L'industrie se félicite des ambitions accrues de l'UE en matière d'infrastructure de recharge
Le mercredi 19 octobre, le Parlement européen a approuvé un ensemble de nouvelles règles visant à accélérer le déploiement de l'infrastructure de recharge. Ces règles, qui font partie du plan "Fit for 55 by 2030", ont été adoptées lors du vote, ce qui a suscité des éloges de la part de l'industrie. Les principaux changements sont un objectif de norme minimale pour l'infrastructure de recharge et les stations de recharge transparentes et conviviales.

Le nouveau vote devrait permettre aux États membres de soumettre leurs plans pour atteindre les objectifs d'ici 2024. Dans une étape suivante, les exigences en infrastructure devraient être réalisés au plus tard en 2026. Concrètement, par exemple, il devrait y avoir une station de recharge tous les 60 km pour les voitures particulières et, entre autres, le prix du kWh devrait être clairement visible aux points de recharge.
Un départ ambitieux
Bien qu'il s'agisse d'une accélération et d'un changement majeurs, le nouveau vote n'est que le début des changements nécessaires. Ismail Ertug, rapporteur du Parlement européen sur les infrastructures de carburants alternatifs: "La situation actuelle, avec un total de 377.000 points de recharge dans toute l'Europe, ne représente que la moitié de l'infrastructure promise par les États membres. Nous devons relever le plus grand défi de la mobilité zéro émission et agir rapidement sur les infrastructures de carburants alternatifs si nous voulons sauver le Green Deal."
L'industrie se félicite du vote
Le nouveau vote a également été accueilli par des réactions positives dans l'industrie automobile. L'ACEA, l'Association des constructeurs européens d'automobiles, s'est félicitée de l'ambition supplémentaire que le vote parlementaire a ajouté au projet initial. La présidente générale de l'ACEA, Sigrid de Vries: "L'infrastructure est et restera bien sûr un élément essentiel pour un secteur des transports neutre sur le plan climatique, au même titre que les voitures à zéro émission abordables."

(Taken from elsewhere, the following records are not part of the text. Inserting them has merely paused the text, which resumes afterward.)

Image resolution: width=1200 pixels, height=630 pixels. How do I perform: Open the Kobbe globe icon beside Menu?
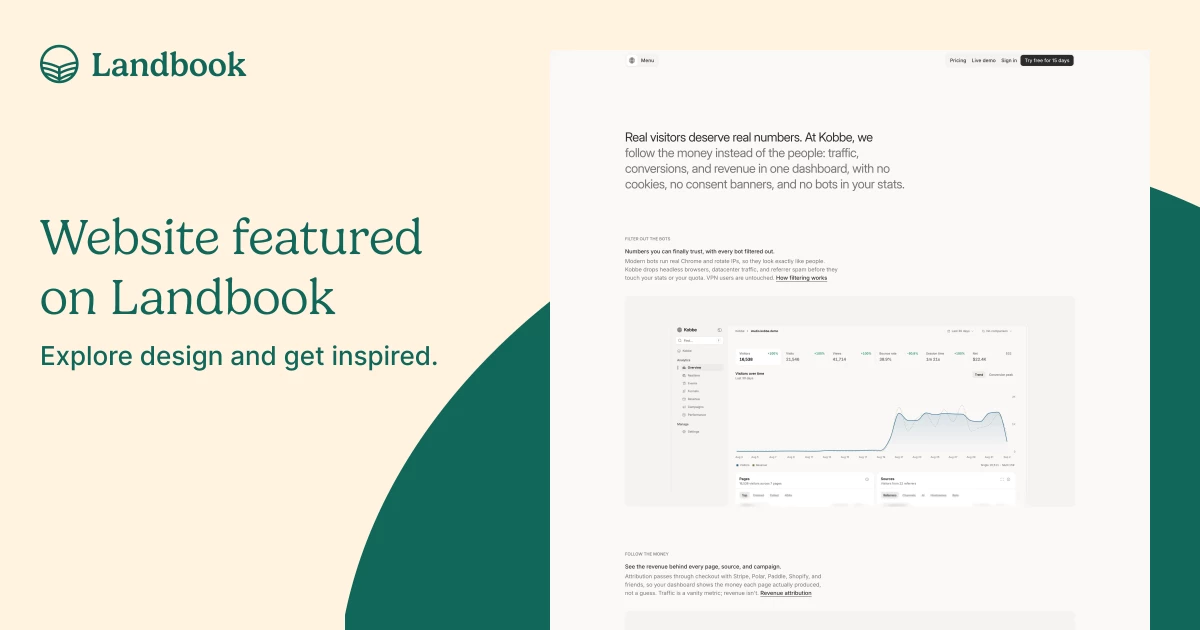pyautogui.click(x=632, y=60)
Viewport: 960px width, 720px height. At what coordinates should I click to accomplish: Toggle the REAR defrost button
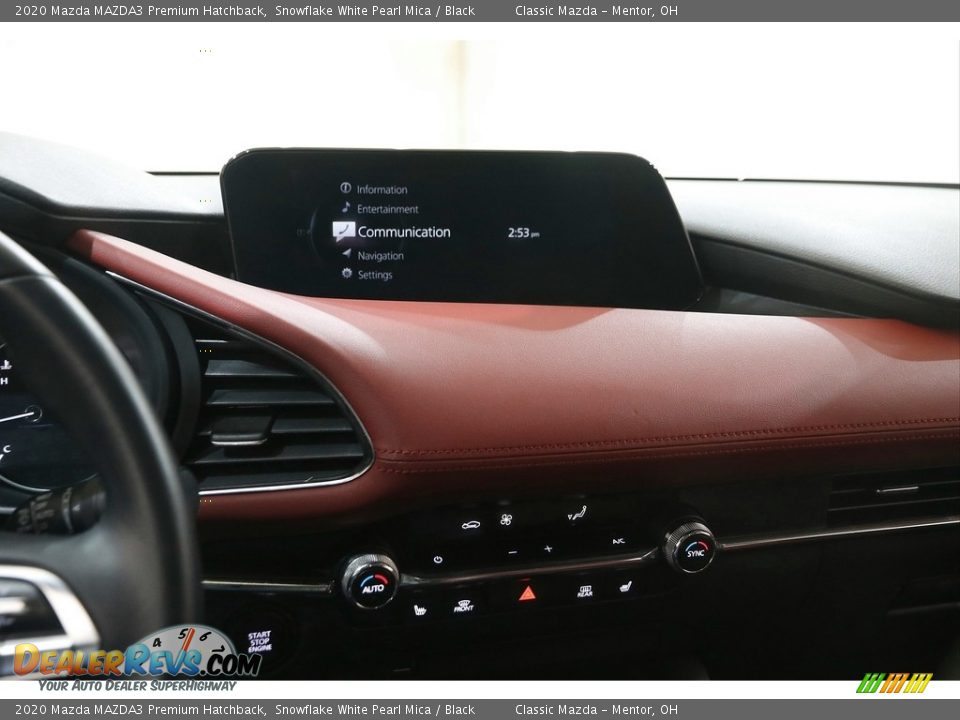(584, 591)
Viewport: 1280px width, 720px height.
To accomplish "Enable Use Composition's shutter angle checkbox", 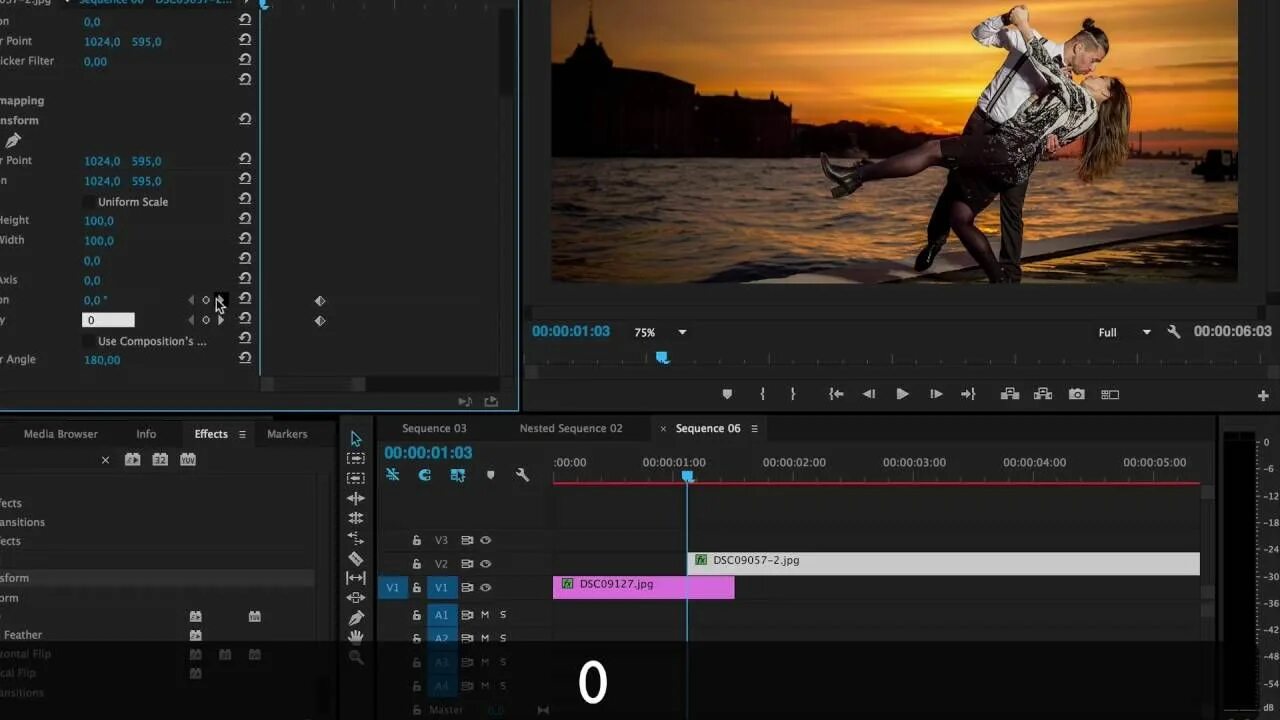I will [x=89, y=341].
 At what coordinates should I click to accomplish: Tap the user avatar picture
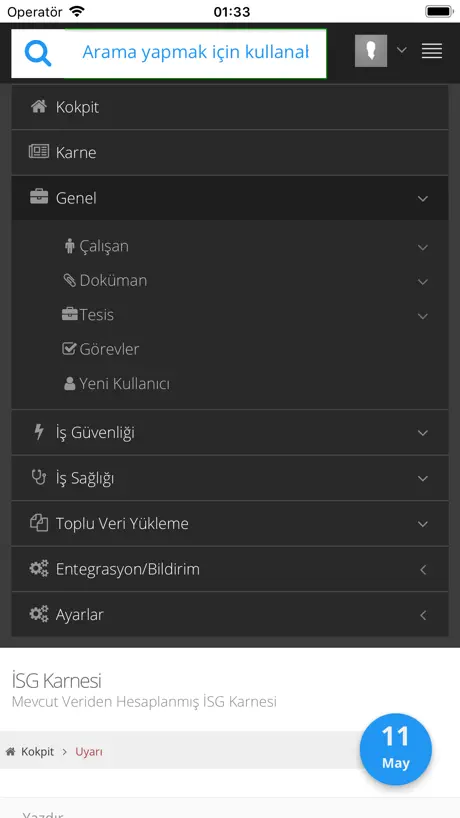pyautogui.click(x=371, y=51)
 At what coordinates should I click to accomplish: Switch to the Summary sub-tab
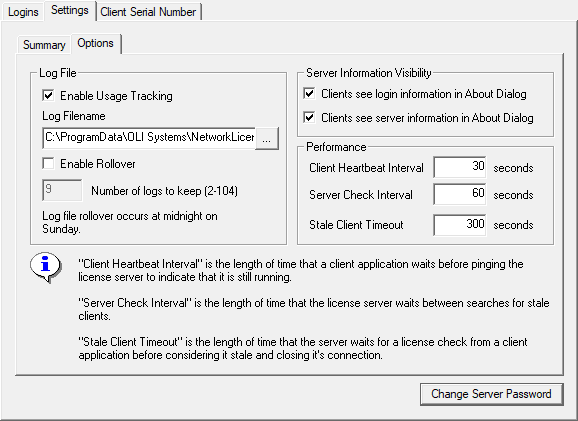pyautogui.click(x=44, y=45)
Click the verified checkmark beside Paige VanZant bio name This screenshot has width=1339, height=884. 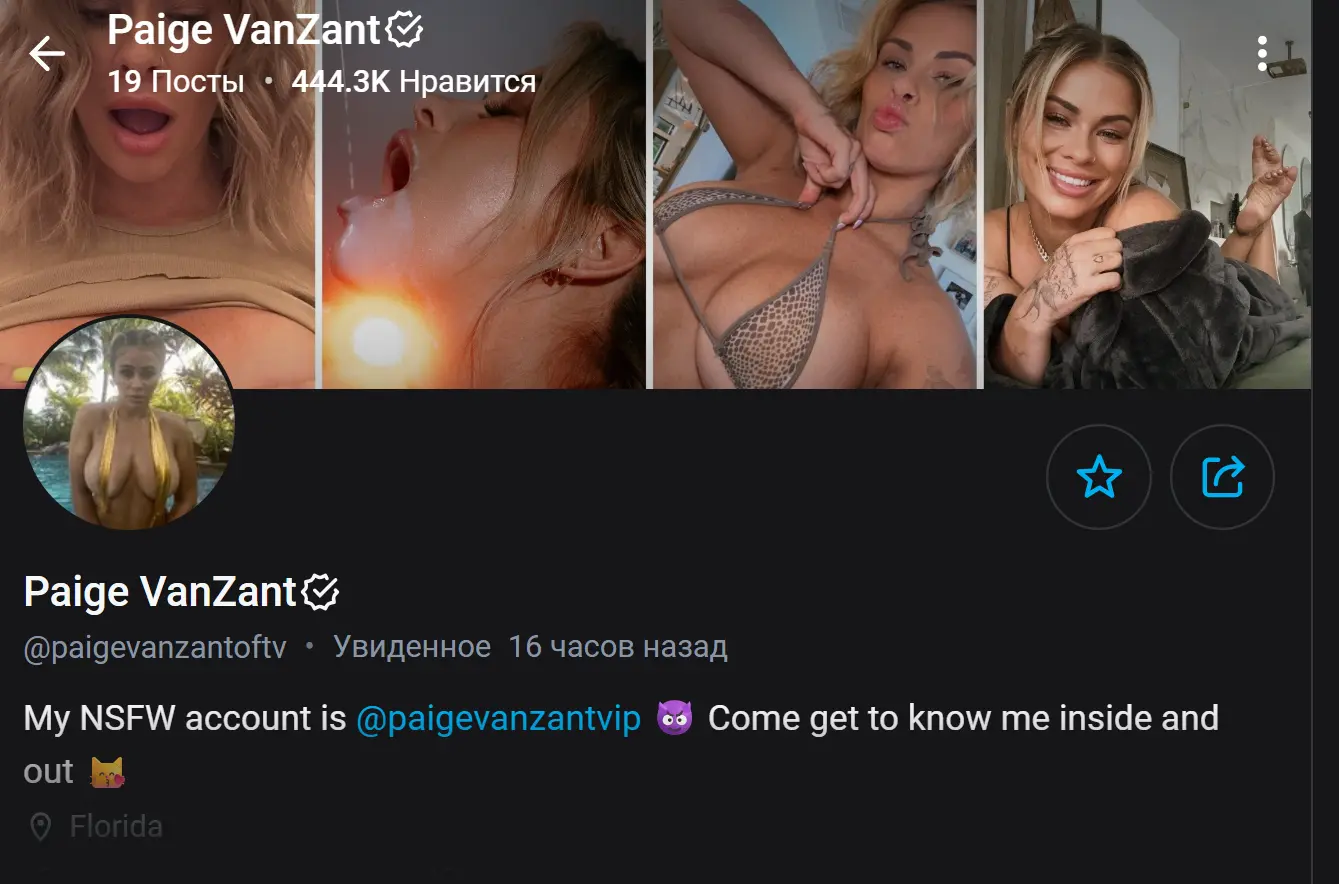point(320,590)
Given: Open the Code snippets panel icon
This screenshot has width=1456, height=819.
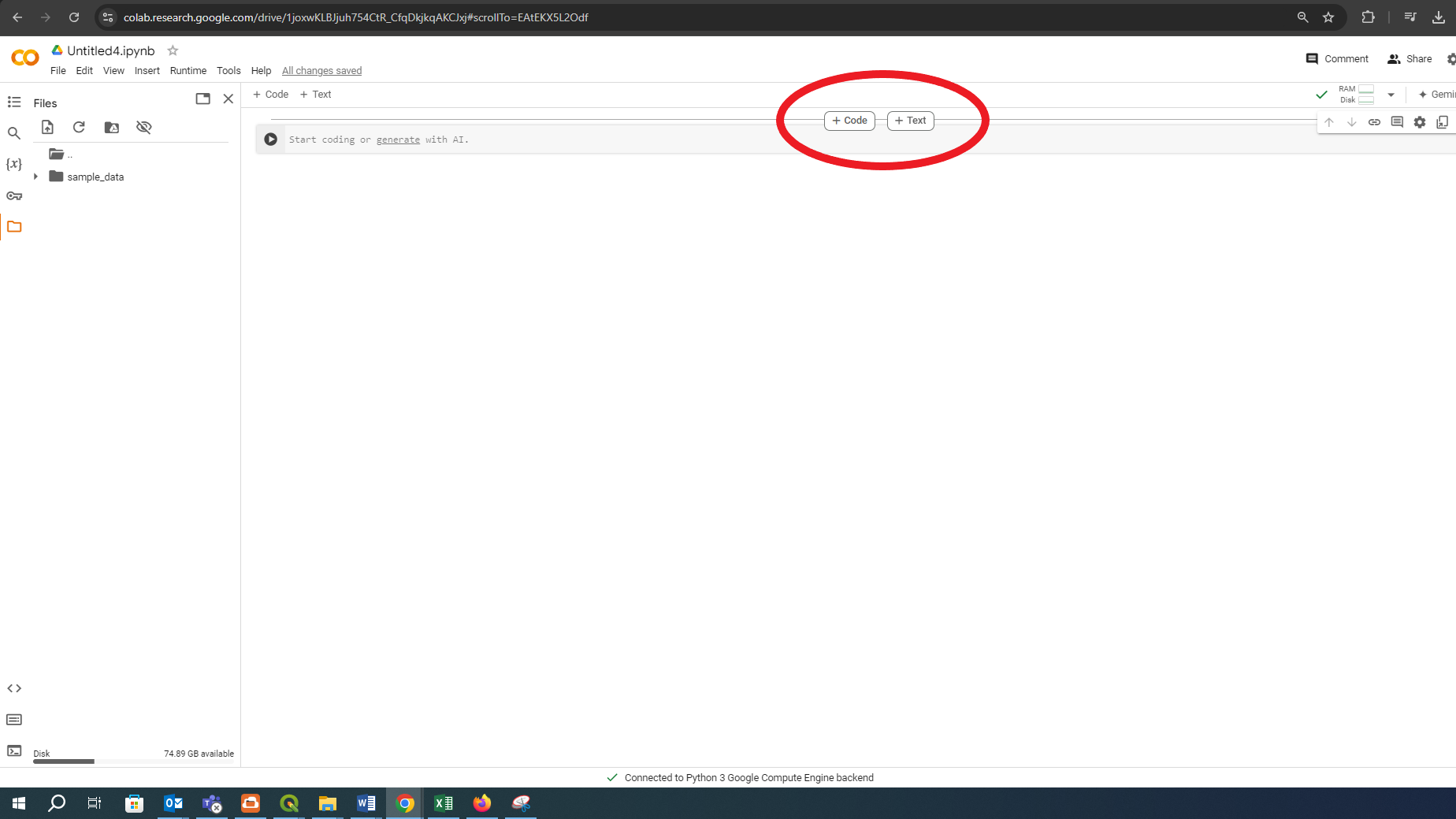Looking at the screenshot, I should click(x=14, y=688).
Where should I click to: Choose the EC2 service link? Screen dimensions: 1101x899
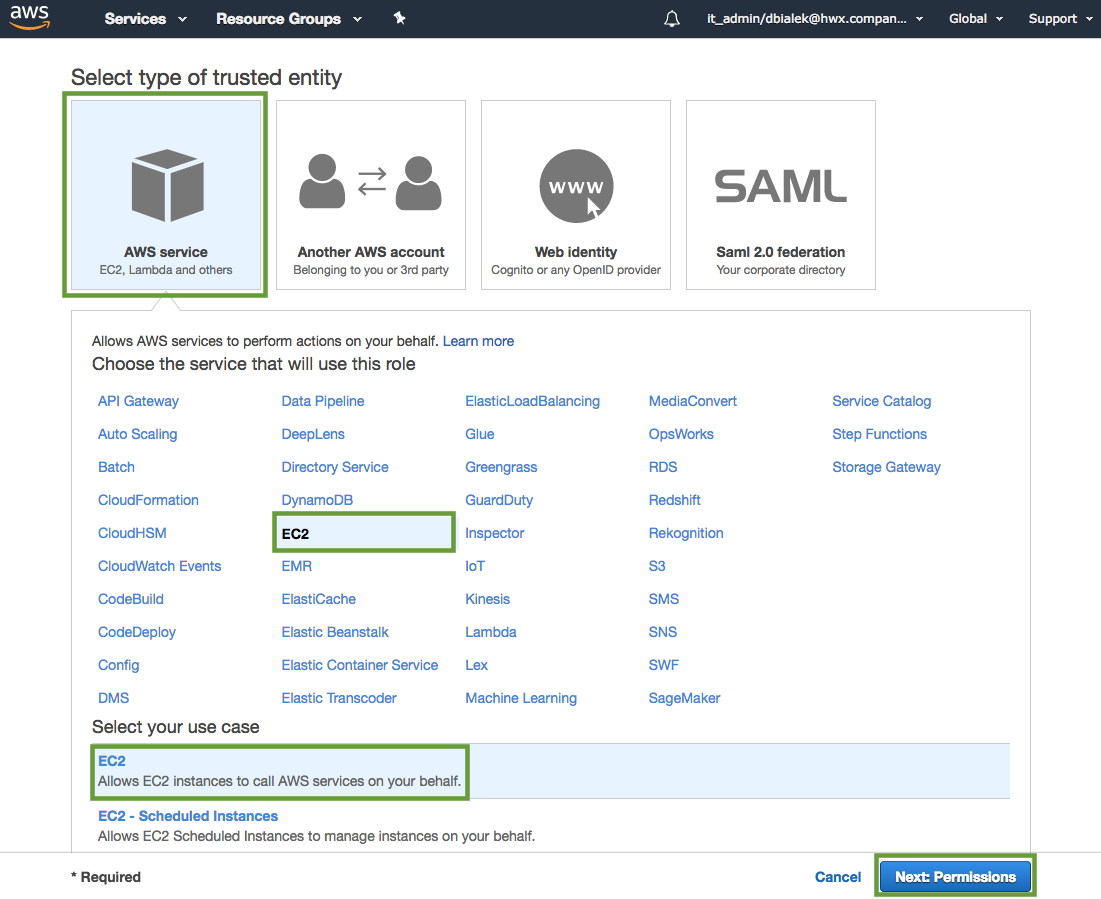(296, 534)
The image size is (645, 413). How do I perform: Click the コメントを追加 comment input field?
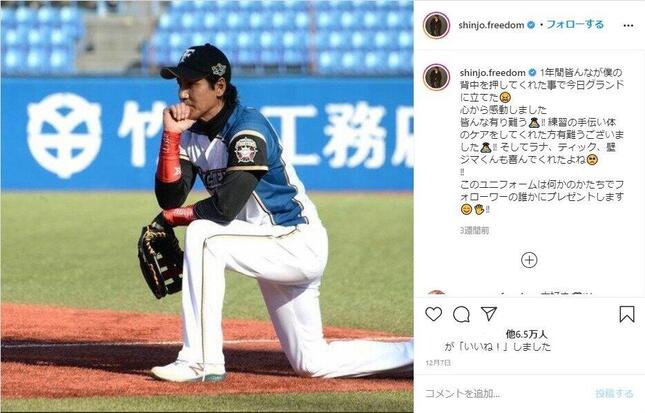[506, 394]
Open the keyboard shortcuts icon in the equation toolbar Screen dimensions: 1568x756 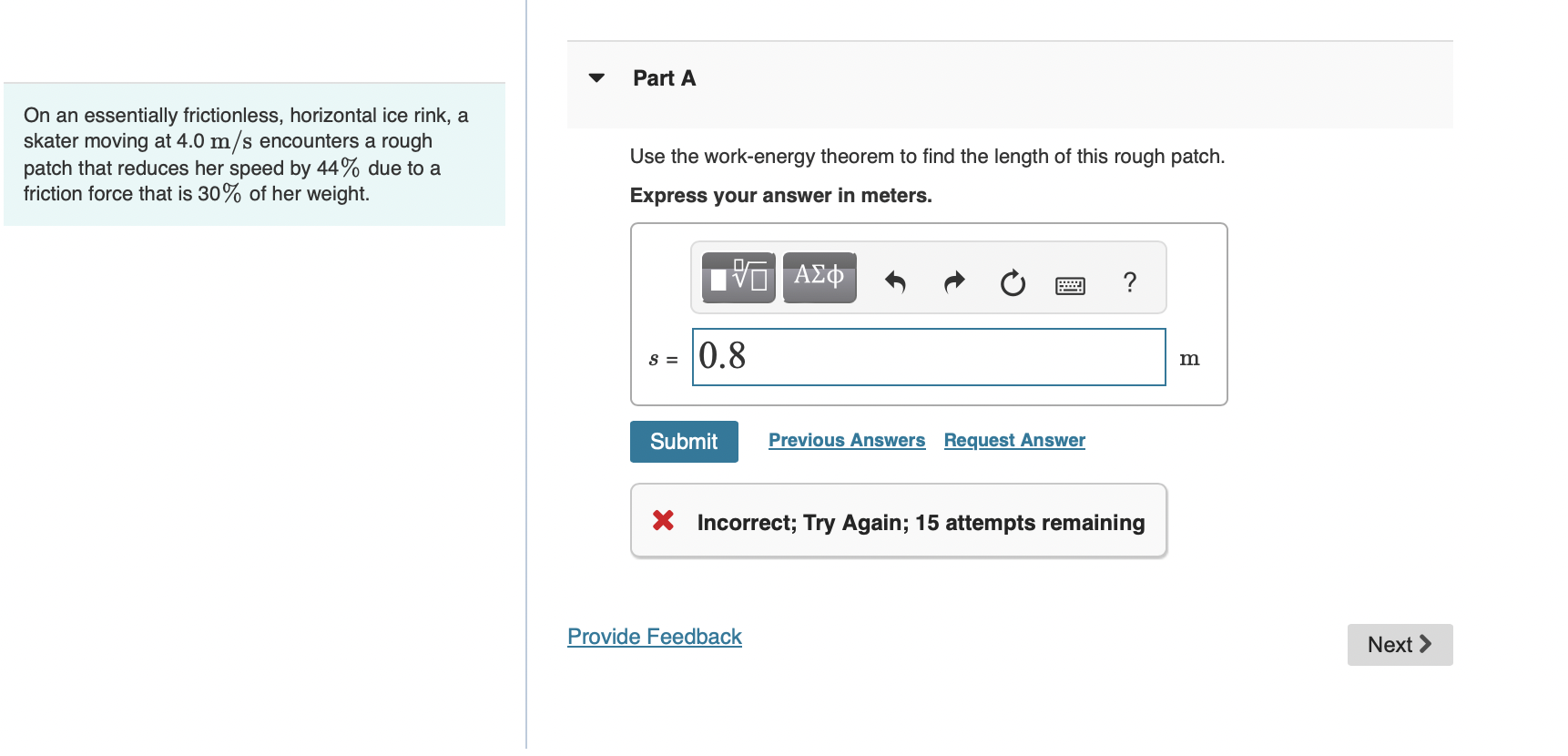(1071, 284)
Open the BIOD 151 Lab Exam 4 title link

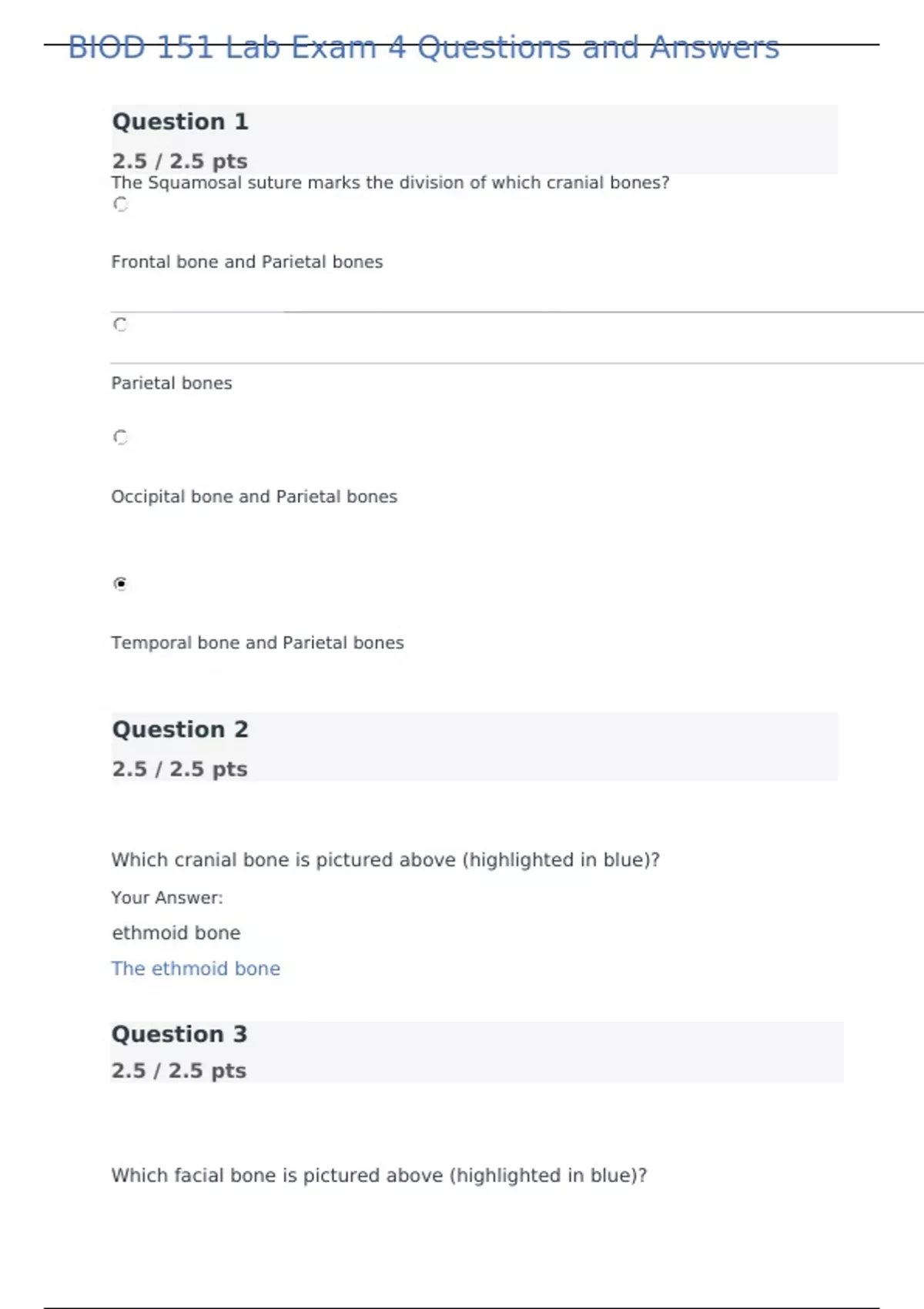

Le groupe écologiste Transport & Environment (T&E) considère également le vote comme une évolution positive. Fabian Sperka, responsable de la politique des véhicules: "Le marché a été pendant des années sous l'emprise d'une peur des infrastructures, une peur qui a freiné l'évolution. Cette loi devrait permettre de répondre à toutes les craintes et de faire en sorte que l'infrastructure de recharge puissent supporter le nombre de véhicules électriques en circulation."
Est-ce suffisant?
Même avec le nouveau vote, l'infrastructure semble n'être qu'un début. Comme le souligne Sigrid de Vries, "même avec le nouveau vote, l'infrastructures sera minimale, à compléter par des initiatives privées". Les objectifs fixés pour les camions ne semblent pas non plus plaire à l'industrie. Par exemple, T&E a fait remarquer que les exigences beaucoup plus faibles en matière d'infrastructure pour les camions sont inadéquates pour encourager et soutenir le transport vert de marchandises à l'avenir.